Saved data entries »
|---|

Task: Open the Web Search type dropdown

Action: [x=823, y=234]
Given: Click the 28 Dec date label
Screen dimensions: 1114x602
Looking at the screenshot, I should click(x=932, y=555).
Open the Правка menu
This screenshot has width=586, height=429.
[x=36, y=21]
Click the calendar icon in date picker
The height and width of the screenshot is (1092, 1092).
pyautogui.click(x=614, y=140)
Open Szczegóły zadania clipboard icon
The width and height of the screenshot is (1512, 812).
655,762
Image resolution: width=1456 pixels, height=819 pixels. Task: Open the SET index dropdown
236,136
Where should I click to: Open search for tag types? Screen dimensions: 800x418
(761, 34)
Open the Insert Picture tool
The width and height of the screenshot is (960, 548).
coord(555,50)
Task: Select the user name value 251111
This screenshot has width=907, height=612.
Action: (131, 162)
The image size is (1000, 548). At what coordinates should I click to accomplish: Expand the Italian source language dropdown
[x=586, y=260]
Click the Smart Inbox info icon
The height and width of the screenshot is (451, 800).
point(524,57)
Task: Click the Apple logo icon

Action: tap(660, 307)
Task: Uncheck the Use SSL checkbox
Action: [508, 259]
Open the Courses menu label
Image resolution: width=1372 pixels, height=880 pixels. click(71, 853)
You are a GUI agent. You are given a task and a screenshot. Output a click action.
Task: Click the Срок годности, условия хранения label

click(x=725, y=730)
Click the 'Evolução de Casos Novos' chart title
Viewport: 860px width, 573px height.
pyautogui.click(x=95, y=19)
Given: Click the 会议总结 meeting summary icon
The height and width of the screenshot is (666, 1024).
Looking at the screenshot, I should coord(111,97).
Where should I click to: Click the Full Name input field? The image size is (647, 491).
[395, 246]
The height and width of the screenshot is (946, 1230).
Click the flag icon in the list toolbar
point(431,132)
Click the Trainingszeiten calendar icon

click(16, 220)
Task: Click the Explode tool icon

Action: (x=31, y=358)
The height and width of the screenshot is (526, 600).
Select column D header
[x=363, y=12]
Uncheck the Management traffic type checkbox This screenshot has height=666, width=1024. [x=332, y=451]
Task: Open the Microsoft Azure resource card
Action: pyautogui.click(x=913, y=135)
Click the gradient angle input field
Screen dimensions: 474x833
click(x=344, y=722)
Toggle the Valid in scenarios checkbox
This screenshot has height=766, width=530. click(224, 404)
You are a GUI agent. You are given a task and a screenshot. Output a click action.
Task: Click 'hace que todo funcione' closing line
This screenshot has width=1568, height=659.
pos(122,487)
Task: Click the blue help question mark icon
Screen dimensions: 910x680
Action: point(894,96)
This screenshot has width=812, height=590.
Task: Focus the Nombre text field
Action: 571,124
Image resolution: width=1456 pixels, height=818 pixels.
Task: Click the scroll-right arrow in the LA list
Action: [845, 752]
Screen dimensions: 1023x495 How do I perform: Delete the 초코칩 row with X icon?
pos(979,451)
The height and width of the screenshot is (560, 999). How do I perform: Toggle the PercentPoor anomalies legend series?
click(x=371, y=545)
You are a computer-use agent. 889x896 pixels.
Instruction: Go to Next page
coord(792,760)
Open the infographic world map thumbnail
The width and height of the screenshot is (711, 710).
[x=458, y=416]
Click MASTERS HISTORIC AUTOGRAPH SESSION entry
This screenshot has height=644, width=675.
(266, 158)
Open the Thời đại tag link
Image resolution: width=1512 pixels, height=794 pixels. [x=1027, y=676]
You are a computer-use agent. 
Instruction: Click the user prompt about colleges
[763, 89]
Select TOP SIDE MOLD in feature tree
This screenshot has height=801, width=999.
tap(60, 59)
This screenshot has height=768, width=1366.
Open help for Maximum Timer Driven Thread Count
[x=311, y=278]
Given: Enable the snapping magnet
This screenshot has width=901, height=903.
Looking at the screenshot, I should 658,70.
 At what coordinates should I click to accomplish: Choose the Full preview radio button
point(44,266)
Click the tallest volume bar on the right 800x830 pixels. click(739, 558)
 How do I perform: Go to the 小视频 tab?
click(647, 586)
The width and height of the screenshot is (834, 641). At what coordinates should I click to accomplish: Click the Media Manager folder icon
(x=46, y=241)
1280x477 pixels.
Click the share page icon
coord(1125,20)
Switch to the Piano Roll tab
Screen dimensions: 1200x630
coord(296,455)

|---|

EXERCISE DETAILS » Your answer should be one number: how many lines above contain "date".

YOUR SOLUTION » 2